___ Working data ___

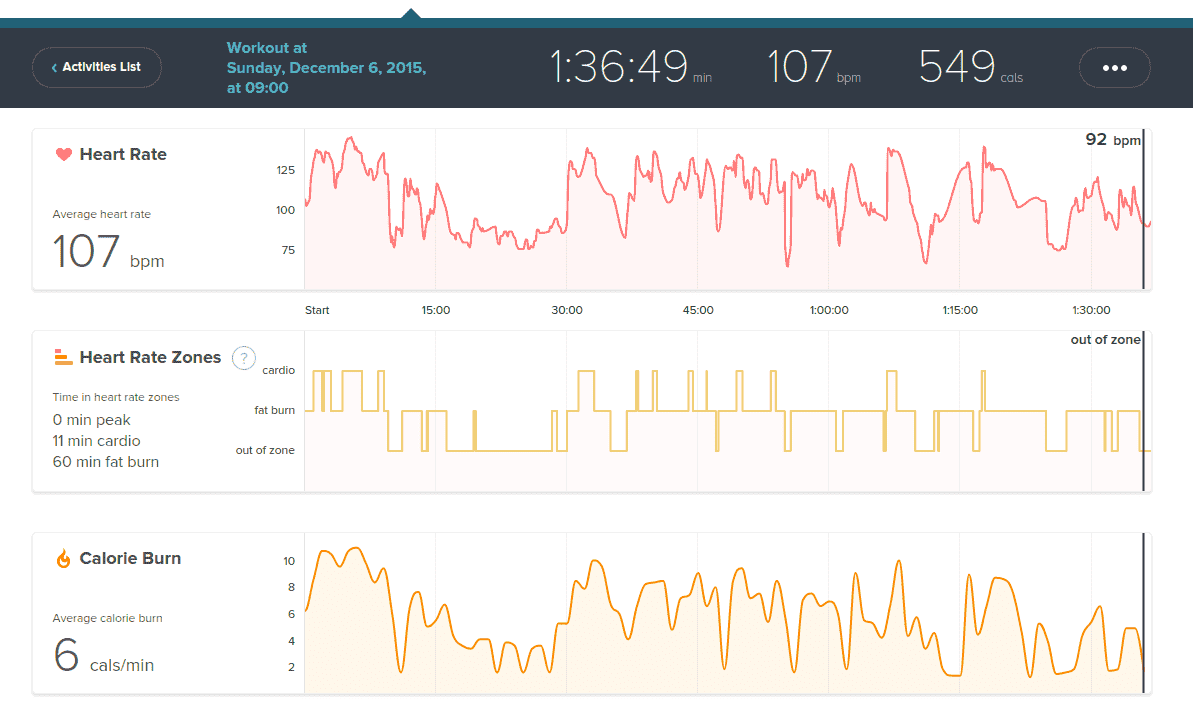Image resolution: width=1193 pixels, height=714 pixels.
Task: Click the Heart Rate panel heading
Action: tap(123, 155)
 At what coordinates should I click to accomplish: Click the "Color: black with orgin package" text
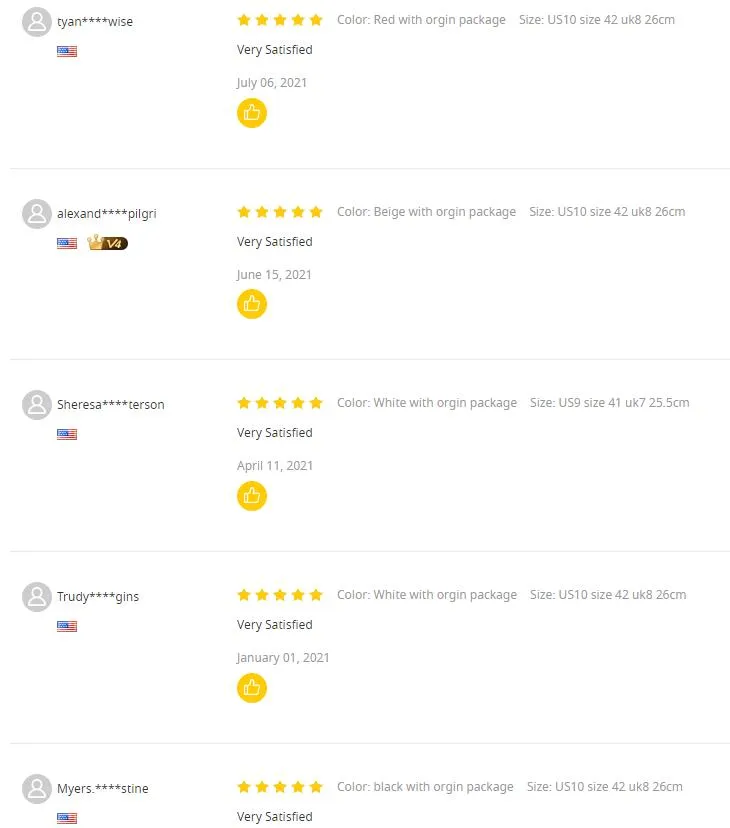tap(425, 787)
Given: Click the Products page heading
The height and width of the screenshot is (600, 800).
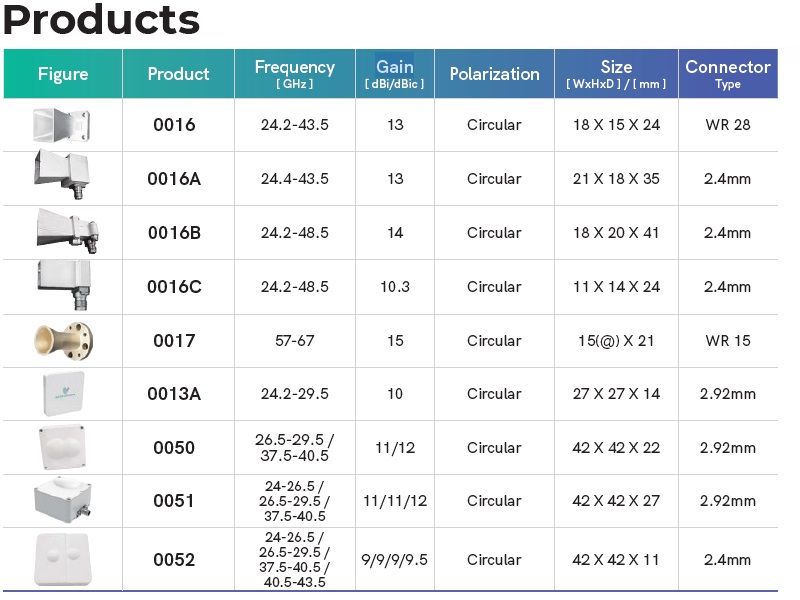Looking at the screenshot, I should pyautogui.click(x=101, y=20).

___

Reproduce every line of the rows above word for word, omitting the pictures.

Image resolution: width=1193 pixels, height=714 pixels.
Task: Click the Heart Rate panel heading
Action: tap(123, 155)
 At what coordinates should I click to accomplish: Click the "Color: black with orgin package" text
tap(425, 787)
Given: Click the Products page heading
The height and width of the screenshot is (600, 800).
Looking at the screenshot, I should pyautogui.click(x=101, y=20).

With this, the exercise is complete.